Le choix de l’Algérie,deux voix,une mémoire de Pierre et Claudine Chaulet,Une leçon de piété humaniste

Le cas moral extraordinaire, mais humain, de l’époque de la lutte de Libération nationale, a fait que, de cheminement en cheminement, l’engagement militant et l’universelle amitié ont mené à l’amour absolu du coeur et de la liberté Pierre et Claudine, deux combattants de souche française pour l’Algérie sur la terre algérienne.

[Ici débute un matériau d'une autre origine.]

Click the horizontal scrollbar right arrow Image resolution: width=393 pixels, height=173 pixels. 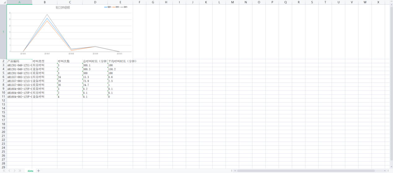click(x=384, y=171)
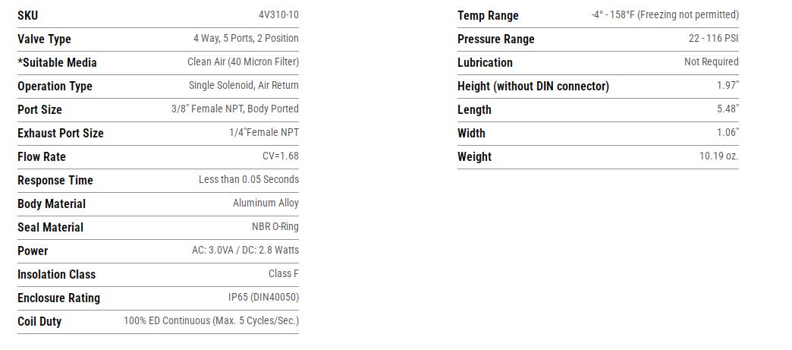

C’est l’essence même du sujet Le Choix de l’Algérie: Deux voix, une mémoire (*) de Pierre et Claudine Chaulet; et de la réalité singulière de leur fantastique vécu, les deux auteurs ont voulu tirer moins des péripéties surprenantes pour émouvoir que des états d’âme inaltérables, les leurs et ceux de leurs camarades militants de la cause nationale algérienne.

L’Algérie libre

Dans ce gros livre, publié avec une préface impeccable de Rédha Malek, ce qui intéresse le couple Chaulet, et à raison, c’est d’exposer librement, sans éluder aucune des chausse-trapes des événements en question, l’aspect psychologique, et donc humain, de leur choix de l’Algérie. En d’autres circonstances, certains diraient peut-être avec l’écrivain français Louis Teissier du Cros: «On ne choisit pas, on est choisi.», – ce qui est ici parfaitement juste, car l’Algérie révolutionnaire a aussi bien choisi Pierre et Claudine Chaulet qu’ils se sont eux-mêmes mis spontanément à la servir. Cependant, je voudrais encore ajouter cette pensée personnelle qui sied, me semble-il, à l’âme libre et responsable de nos deux glorieux concitoyens: «Ce qui fait battre mon coeur et me tient en vie, ce n’est rien autre au monde que mon pays auquel je dois mon amour et cette généreuse vérité.»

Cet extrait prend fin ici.